Excerpt:
┏━━
In the 2016 science fiction sequel, Independence Day: Resurgence, actor Jeff Goldblum, describing the targeting priorities of aliens invading the Earth, says, “They like to get the landmarks.” In both Independence Day and its sequel, movie viewers were treated to scenes of macabre-looking extraterrestrials destroying the Empire State Building, the White House, Los Angeles’s Tower Records building, and London’s Tower Bridge and “the Eye” wheel.
Destroying famous landmarks is not merely in the purview of motion picture aliens but also the president of the United States. In a series of tweets sent after Trump ordered the assassination at Baghdad International Airport of Iranian Islamic Revolutionary Guard Corps Al Quds commander, Major General Qassem Soleimani, he vowed to destroy Iranian cultural sites if Iran retaliated for the U.S. assassination of Iran’s most revered military leader.
Trump tweeted: “Let this serve as a WARNING that if Iran strikes any Americans, or American assets, we have… targeted 52 Iranian sites (representing the 52 American hostages taken by Iran many years ago), some at a very high level & important to Iran & the Iranian culture, and those targets, and Iran itself, WILL BE HIT VERY FAST AND VERY HARD.”
Destroying cultural and religious sites during armed conflict is a war crime and a violation of international law. In yet another dispute between Mr. Trump and members of his cabinet, when asked about Trump’s threat to destroy 52 Iranian cultural sites, Defense Secretary Mark Esper said at a Pentagon news conference, “We will follow the laws of armed conflict,” which prohibits the targeting of cultural sites. Not since 1944, when the German commander of Paris, General Dietrich von Choltitz, defied Adolf Hitler’s order to destroy the major cultural sites in Nazi-occupied Paris – the Arc de Triomphe, Notre Dame cathedral, the Eiffel Tower, the Louvre, Sacré–Cœur basilica, and others – had a military official so publicly defied a political leader.
Trump did not state what 52 Iranian cultural sites and antiquities were on his “hit list,” but informed observers believe they included the ruins of the capital of the Achaemenid Empire at Persepolis; the Kingdom of Elam’s holy city, Tchogha Zanbil; and Imam Square in Isfahan, all protected World Heritage sites protected by the United Nations Educational, Scientific, and Cultural Organization (UNESCO), from which Trump withdrew the United States in 2019. Other likely targets included the iconic Azadi Tower in Tehran, built by the Shah of Iran in 1971 to celebrate the 2500th anniversary of the founding of the nation of Persia/Iran and the UNESCO-protected Arg-e-Bam, the world’s largest adobe building; the Old Persian, Elamite, and Babylonian inscription and rock relief depicting the coronation of Darius the Great on Mount Behustan; the cylindrical tower of the tomb of Ziyarid ruler Qabus; the Tabriz Bazaar; the historic city of Yazd, and several Persian gardens around Iran.
┗━━
What is asked:
1) In the article on Trump's threat to Iranian cultural sites, what did Defense Secretary Mark Esper say at a Pentagon news conference?
2) Extend the article on Trump's threat to Iranian cultural sites past its last sentence.
The entries that come next are separate material and have no connection to the article on Trump's threat to Iranian cultural sites.

Dataset:
┏━━
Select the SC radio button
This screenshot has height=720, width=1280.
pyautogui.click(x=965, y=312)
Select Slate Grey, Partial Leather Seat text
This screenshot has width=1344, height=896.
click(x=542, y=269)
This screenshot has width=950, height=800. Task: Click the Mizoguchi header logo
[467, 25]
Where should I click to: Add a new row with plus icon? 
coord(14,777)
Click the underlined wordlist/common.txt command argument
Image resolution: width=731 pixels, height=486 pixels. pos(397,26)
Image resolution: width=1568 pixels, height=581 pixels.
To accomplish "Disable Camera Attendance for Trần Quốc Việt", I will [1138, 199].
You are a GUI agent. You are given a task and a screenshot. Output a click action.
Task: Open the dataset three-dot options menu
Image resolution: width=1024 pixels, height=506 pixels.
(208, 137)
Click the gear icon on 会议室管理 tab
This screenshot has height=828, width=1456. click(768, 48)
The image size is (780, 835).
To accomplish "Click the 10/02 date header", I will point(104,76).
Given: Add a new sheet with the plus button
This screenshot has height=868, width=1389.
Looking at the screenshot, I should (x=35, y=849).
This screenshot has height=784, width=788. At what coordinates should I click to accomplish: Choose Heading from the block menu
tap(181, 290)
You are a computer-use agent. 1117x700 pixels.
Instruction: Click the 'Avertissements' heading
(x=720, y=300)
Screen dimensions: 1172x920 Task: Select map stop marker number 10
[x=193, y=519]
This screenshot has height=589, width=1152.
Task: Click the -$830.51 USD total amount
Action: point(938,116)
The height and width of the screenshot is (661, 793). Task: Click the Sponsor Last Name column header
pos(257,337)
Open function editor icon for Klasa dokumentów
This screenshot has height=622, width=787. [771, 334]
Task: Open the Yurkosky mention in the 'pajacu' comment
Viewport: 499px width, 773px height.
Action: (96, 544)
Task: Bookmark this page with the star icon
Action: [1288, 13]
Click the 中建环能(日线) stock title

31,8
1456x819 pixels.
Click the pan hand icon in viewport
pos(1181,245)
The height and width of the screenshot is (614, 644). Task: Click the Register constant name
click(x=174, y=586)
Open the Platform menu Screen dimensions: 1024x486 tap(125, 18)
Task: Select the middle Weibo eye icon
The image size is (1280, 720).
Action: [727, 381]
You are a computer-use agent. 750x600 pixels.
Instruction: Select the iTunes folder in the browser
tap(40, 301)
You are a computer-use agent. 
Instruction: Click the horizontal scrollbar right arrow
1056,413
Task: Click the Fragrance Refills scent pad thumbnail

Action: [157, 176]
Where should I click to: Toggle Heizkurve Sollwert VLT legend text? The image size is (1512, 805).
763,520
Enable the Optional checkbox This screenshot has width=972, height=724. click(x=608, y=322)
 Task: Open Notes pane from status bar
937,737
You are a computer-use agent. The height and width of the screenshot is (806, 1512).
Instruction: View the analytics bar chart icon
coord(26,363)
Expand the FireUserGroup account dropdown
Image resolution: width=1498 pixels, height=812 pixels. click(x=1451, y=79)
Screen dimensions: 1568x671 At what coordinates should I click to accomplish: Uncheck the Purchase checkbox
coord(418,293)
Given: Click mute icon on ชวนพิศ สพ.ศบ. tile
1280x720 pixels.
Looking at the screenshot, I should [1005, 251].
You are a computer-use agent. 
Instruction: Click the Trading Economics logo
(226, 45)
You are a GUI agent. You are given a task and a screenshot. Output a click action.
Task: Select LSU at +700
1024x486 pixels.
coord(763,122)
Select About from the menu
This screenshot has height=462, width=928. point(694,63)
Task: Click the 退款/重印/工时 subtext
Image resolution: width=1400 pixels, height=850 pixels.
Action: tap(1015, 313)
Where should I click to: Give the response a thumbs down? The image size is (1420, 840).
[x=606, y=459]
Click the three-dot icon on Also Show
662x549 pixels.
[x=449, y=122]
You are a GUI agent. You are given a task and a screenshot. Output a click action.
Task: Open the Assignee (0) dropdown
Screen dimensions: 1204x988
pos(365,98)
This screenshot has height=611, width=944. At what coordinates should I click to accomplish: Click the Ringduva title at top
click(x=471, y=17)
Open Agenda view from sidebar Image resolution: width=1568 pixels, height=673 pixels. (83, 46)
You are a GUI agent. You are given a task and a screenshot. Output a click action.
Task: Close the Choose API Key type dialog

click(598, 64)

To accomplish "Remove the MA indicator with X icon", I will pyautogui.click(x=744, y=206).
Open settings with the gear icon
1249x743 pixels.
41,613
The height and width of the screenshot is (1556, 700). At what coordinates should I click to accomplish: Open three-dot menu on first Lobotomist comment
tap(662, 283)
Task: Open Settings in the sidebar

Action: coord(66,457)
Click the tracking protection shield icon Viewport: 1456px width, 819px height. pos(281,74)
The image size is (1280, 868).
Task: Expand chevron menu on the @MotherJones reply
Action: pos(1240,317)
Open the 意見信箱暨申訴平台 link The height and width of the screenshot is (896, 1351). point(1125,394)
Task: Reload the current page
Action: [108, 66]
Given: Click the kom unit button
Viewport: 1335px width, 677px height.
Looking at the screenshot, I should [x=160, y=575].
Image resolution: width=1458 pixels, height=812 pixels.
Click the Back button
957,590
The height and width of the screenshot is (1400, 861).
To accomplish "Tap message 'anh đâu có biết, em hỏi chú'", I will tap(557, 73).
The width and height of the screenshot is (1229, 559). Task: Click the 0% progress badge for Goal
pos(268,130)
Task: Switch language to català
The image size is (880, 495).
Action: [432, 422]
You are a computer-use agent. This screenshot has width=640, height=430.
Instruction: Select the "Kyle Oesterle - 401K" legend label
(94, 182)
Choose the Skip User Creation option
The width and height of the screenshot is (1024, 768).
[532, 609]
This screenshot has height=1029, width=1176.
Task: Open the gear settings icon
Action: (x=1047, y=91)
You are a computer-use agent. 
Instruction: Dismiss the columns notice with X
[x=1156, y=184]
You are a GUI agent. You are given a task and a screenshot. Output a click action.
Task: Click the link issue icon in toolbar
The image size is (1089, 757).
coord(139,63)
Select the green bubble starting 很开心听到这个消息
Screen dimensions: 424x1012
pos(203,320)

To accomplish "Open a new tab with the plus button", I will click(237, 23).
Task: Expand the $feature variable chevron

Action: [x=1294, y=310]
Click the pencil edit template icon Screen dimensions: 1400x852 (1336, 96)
┗━━
Task results:
1) "We will follow the laws of armed conflict."

2)
Tehran’s iconic Milad Tower, often seen on live television broadcasts from the Iranian capital, would be the sort of target a neo-barbarian like Trump would want to see destroyed, since the former television game show host has little appreciation for history or culture.
The world has in recent years witnessed a number of barbarian acts of destruction of world heritage cultural sites. The Islamic State of Iraq and the Levant (ISIL) destroyed several historical sites and objects of antiquity in Mosul, Iraq and Palmyra, Syria. In 2001, the Taliban blew up the UNESCO-protected Bamiyan Buddhas in Afghanistan, rendering them a pile of rubble.
It is a sad commentary on the present state of the world that an American president would desire to put himself in the same barbarian category as Adolf Hitler, ISIL, and the Taliban. However, Trump’s “maximum pressure” campaign on Iran appears to have very few boundaries.
During the initial phase of the U.S. military occupation of Iraq, U.S. troops idly stood by as looters ransacked the National Museum of Iraq in Baghdad, carting off many priceless artifacts, thousands of which remain missing to this day. In addition to looters stealing Iraqi artifacts, members of the U.S. military, the Coalition Provisional Authority, and private contractors bought stolen Iraqi museum pieces on the streets of Iraq, shipping them home without any penalty from the U.S. government.
The U.S. military damaged the famed Ishtar Gate of Babylon, south of Baghdad. In addition to damaging parts of the gate, the U.S. military destroyed parts of it to build a helicopter landing pad and an area for portable toilets.
The famous Sacred Vase of Warka (dating from 3200 BC) was discovered in the trunk of a car. In 2003, then-U.S. Defense Secretary Donald Rumsfeld, who has as much appreciation for cultural sites and antiquities as Mr. Trump, said, “The images you are seeing on television you are seeing over and over and over. And it’s the same picture of some person walking out of some building with a vase. And you see it 20 times. And you think, my goodness, were there that many vases?.. Is it possible that there were that many vases in the whole country?”
Rumsfeld glossed over the willful toleration by the U.S. occupation force of the grand theft of Iraqi antiquities and their appearance on the global black market. There is little doubt that if the U.S. decided to attack and occupy Iran, the cultural sites not obliterated by U.S. weapons would be looted for distribution on the black market.
After the U.S. invasion of Iraq, Arab Spring upheavals in Egypt and Libya, and the jihadist occupation of large parts of Syria, various priceless antiquities from these countries began showing up in private collections and dubious museums like the Museum of the Bible in Washington, DC. The museum was built by Christian fundamentalist David Green, owner of the retail chain Hobby Lobby. A private-high dollar reception marking the museum’s opening was held at the Trump International Hotel in Washington on November 16, 2017. That same year, U.S. Immigration and Customs Enforcement (ICE) seized from Hobby Lobby thousands of clay tablets and metallic seals, obviously bound for the museum, that were stolen from Iraq. Most archaeologists believe that such seizures are merely the tip of the iceberg.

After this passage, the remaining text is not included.